Explainer: Benchmarks

There’s nothing as controversial in computing as benchmarking. The basic concept is simple: select a test, time how long it takes to perform, and compare that result with those on other systems. Then, when the comparison doesn’t go the way you wanted, pick a different test, and so on, until you satisfy your confirmation bias.

Taking my tongue slightly out of my cheek, we’re only too well aware of how misleading benchmarks can be, and how popular arguing about them becomes. Let me explain how they could work.

Everything we do on and with our Macs is limited somewhere by performance. In each system and every action there’s a bottleneck or rate-limiting step which determines how long different tasks take. Good engineering aims to remove each of those bottlenecks, but there’s always the next.

There are two basic ways to tackle the assessment of performance: test each individual step, such as GPU and disk performance, one at a time, and test them altogether by performing the whole task. These form the two main types of benchmark: synthetic, and application.

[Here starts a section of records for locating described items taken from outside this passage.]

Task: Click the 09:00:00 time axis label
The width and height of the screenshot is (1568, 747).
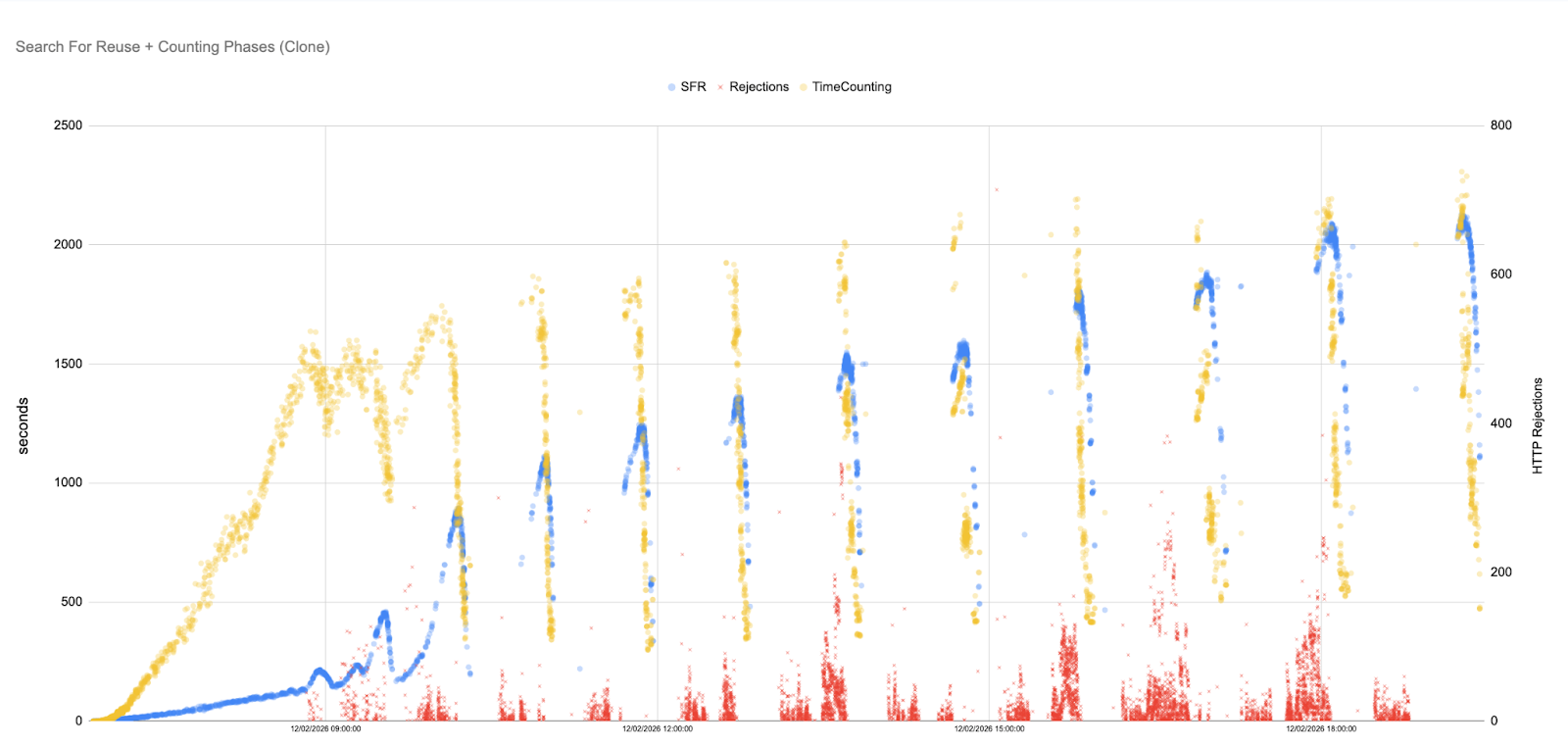Action: (x=325, y=729)
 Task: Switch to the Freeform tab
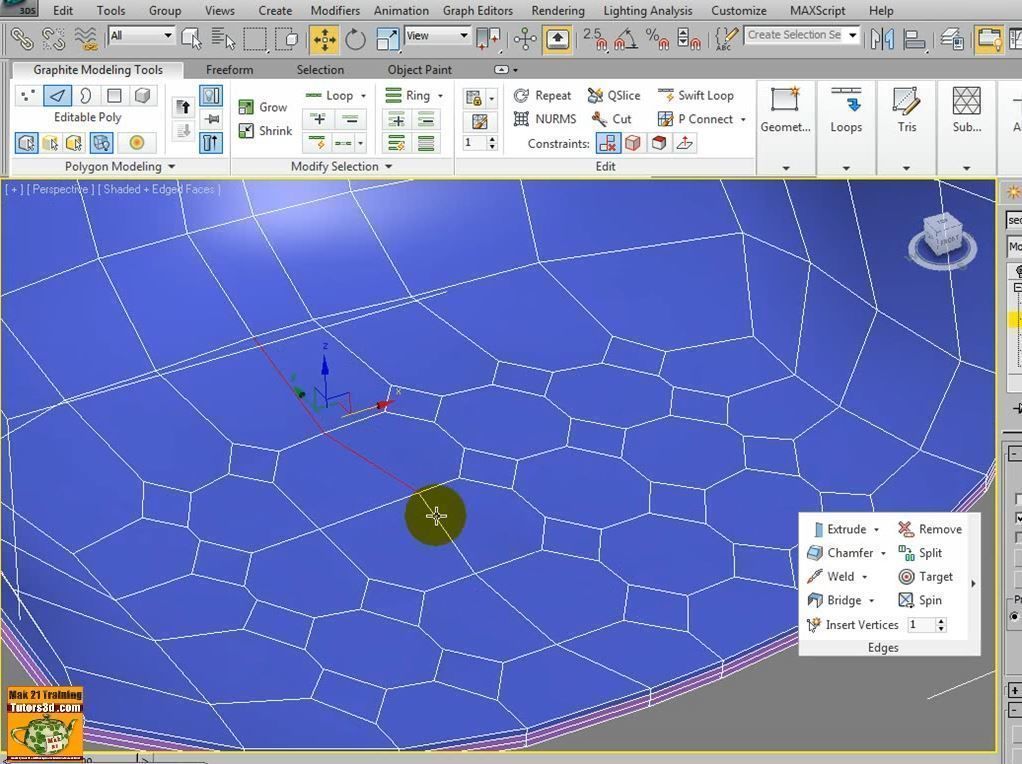click(229, 70)
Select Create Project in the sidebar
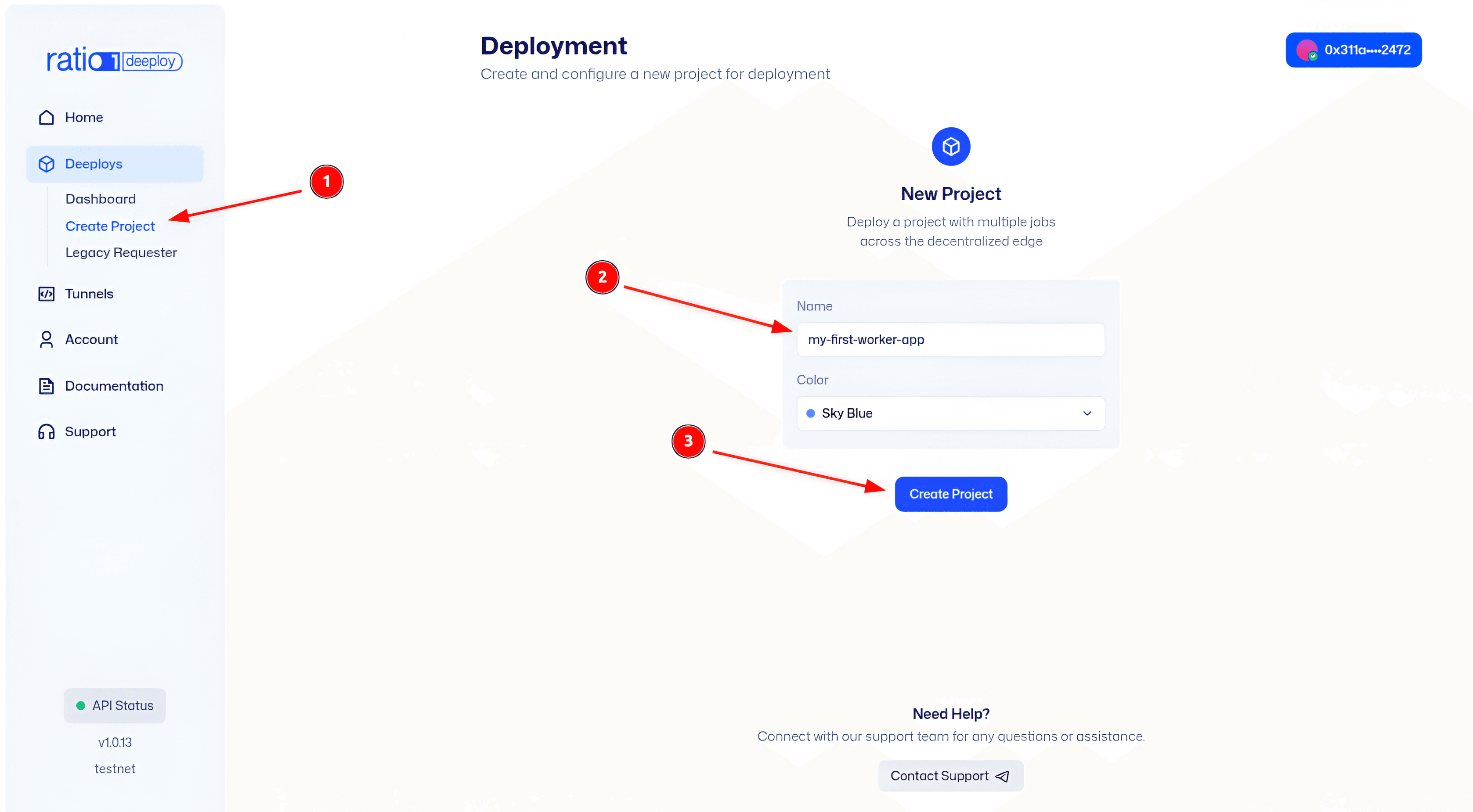 click(110, 226)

Synthetic benchmarks are specially constructed to test individual aspects of overall performance. Historically important examples include Whetstone and Dhrystone benchmarks, which for many years were popular benchmarks for floating-point and integer performance of CPUs, respectively. As processors have advanced, these have become more complex. A simple example of pure synthetic benchmarks is my own app AsmAttic, which uses tight loops of (mostly) assembly code which don’t even access memory, and run entirely on the core and its registers. For measuring transfer speeds of storage, I offer Stibium, which you can use on everything from hard disks to internal SSDs in the Mac Studio.

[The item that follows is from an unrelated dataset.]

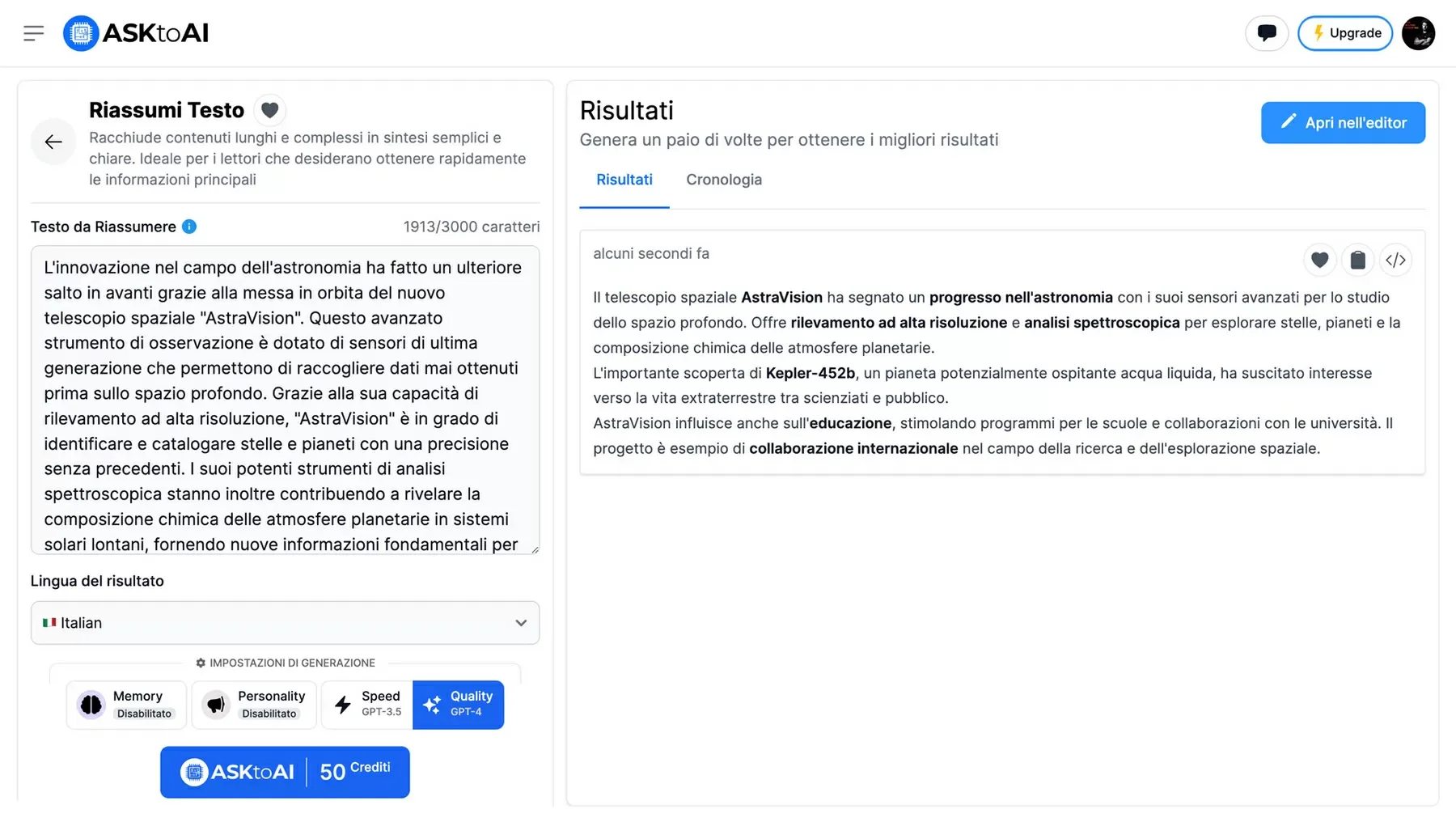Screen dimensions: 1456x822
Task: Open the Italian language dropdown
Action: (x=285, y=623)
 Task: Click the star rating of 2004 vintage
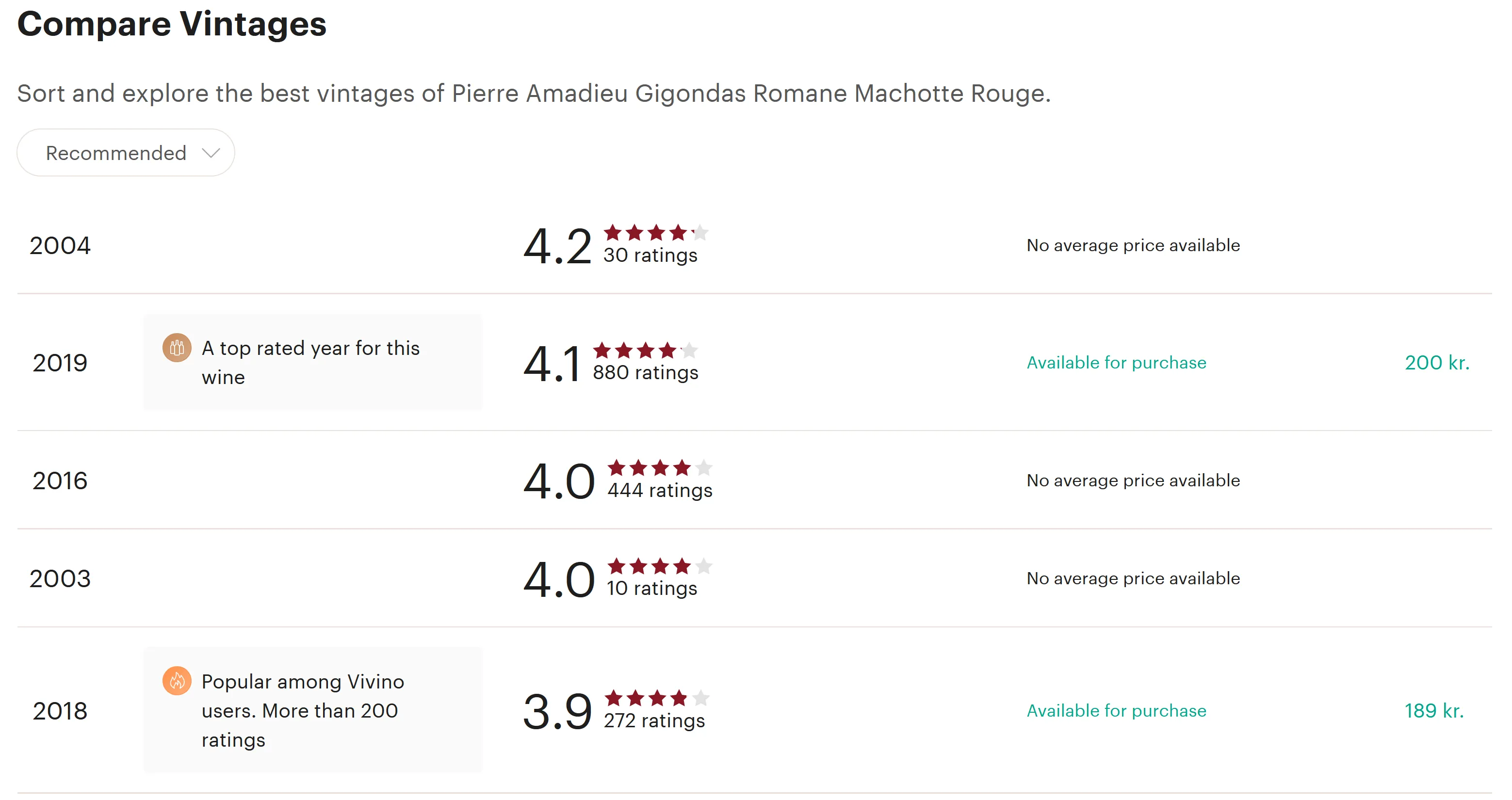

While synthetic benchmarks are ideal for discovering performance bottlenecks, and comparing variants of the same core architecture, they tell you precious little about the overall performance you could expect when running apps. For that you should turn to application benchmarks.

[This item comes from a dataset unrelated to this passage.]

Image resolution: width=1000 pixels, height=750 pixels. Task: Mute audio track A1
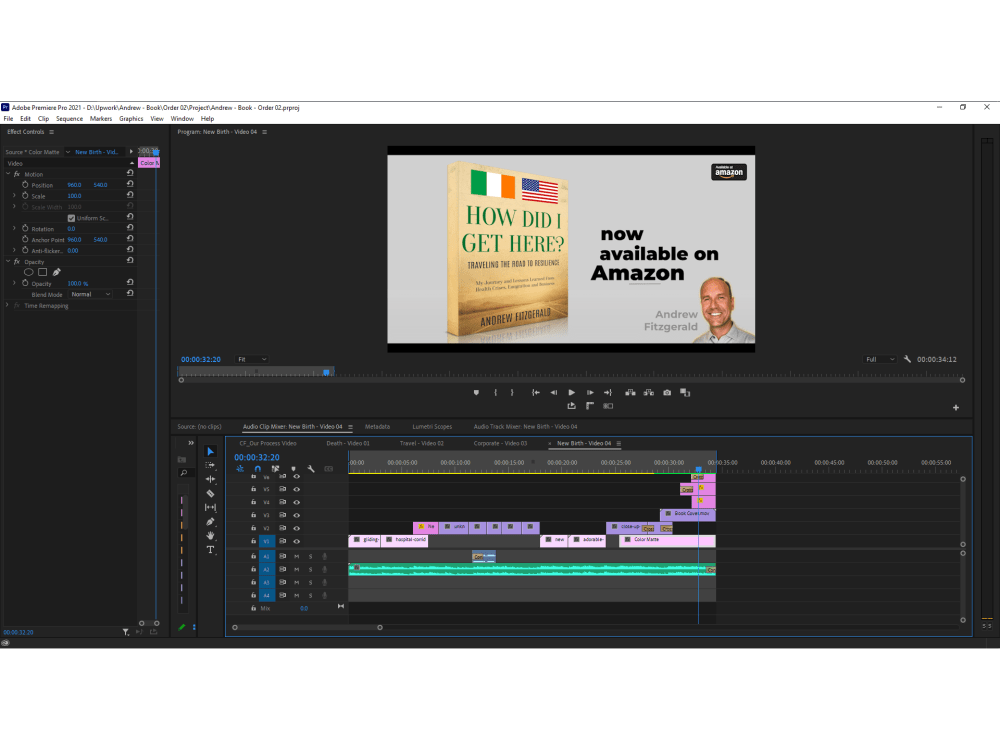[x=297, y=556]
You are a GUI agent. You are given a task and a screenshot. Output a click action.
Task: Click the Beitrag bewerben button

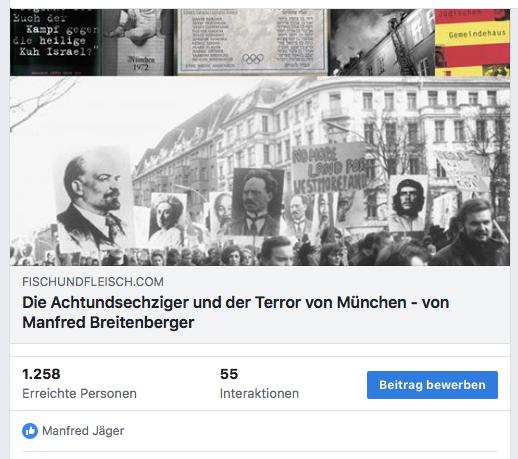[x=432, y=385]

The most meaningful application benchmarks for any user are carefully timed tests of real-world tasks which take time, in a production version of the app normally used. These are highly individual. For an app developer using Xcode, there are obvious examples in the time taken to build a particular project; 3D rendering and video processing are also amenable to equivalent tests. If you care about performance, it’s worth designing your own and measuring them carefully on each Mac you have access to.

Between synthetic and application benchmarks is an uncomfortable compromise in tests which aim to assess performance on standardised app tasks. Among the most popular, on Macs at least, is Primate Labs’ Geekbench 5. These assemble a series of representative tasks in a performance category, such as CPU and ‘Compute’, to generate a score which can be compared across different platforms and architectures, in this case including macOS, iOS, Windows, Android and Linux.

These intermediate benchmarks don’t provide the same depth and detail as synthetic benchmarks should, and don’t tell you whether the tasks you use in your main working apps will be faster or slower on another system. However, they’re the only way of drawing comparisons between completely different platforms. How you interpret observed differences is another problem.

Perhaps the greatest shortcoming of all benchmarks is how poorly they translate into the perception of performance by the user. I’ve written elsewhere about the psychology of computer performance, and how even small delays in the human interface are amplified. If opening a Finder window normally takes one second, you’ll notice its reduction to 0.8 s much more than you would a Time Machine backup taking eight minutes rather than ten.

To give a topical example, results from my AsmAttic synthetic benchmarks are essentially identical for each of the Performance cores across the whole range of M1 chips currently used in Apple Silicon Macs. That’s unsurprising, as those P cores are essentially the same. They also give similar Geekbench 5 single-core scores of around 1770.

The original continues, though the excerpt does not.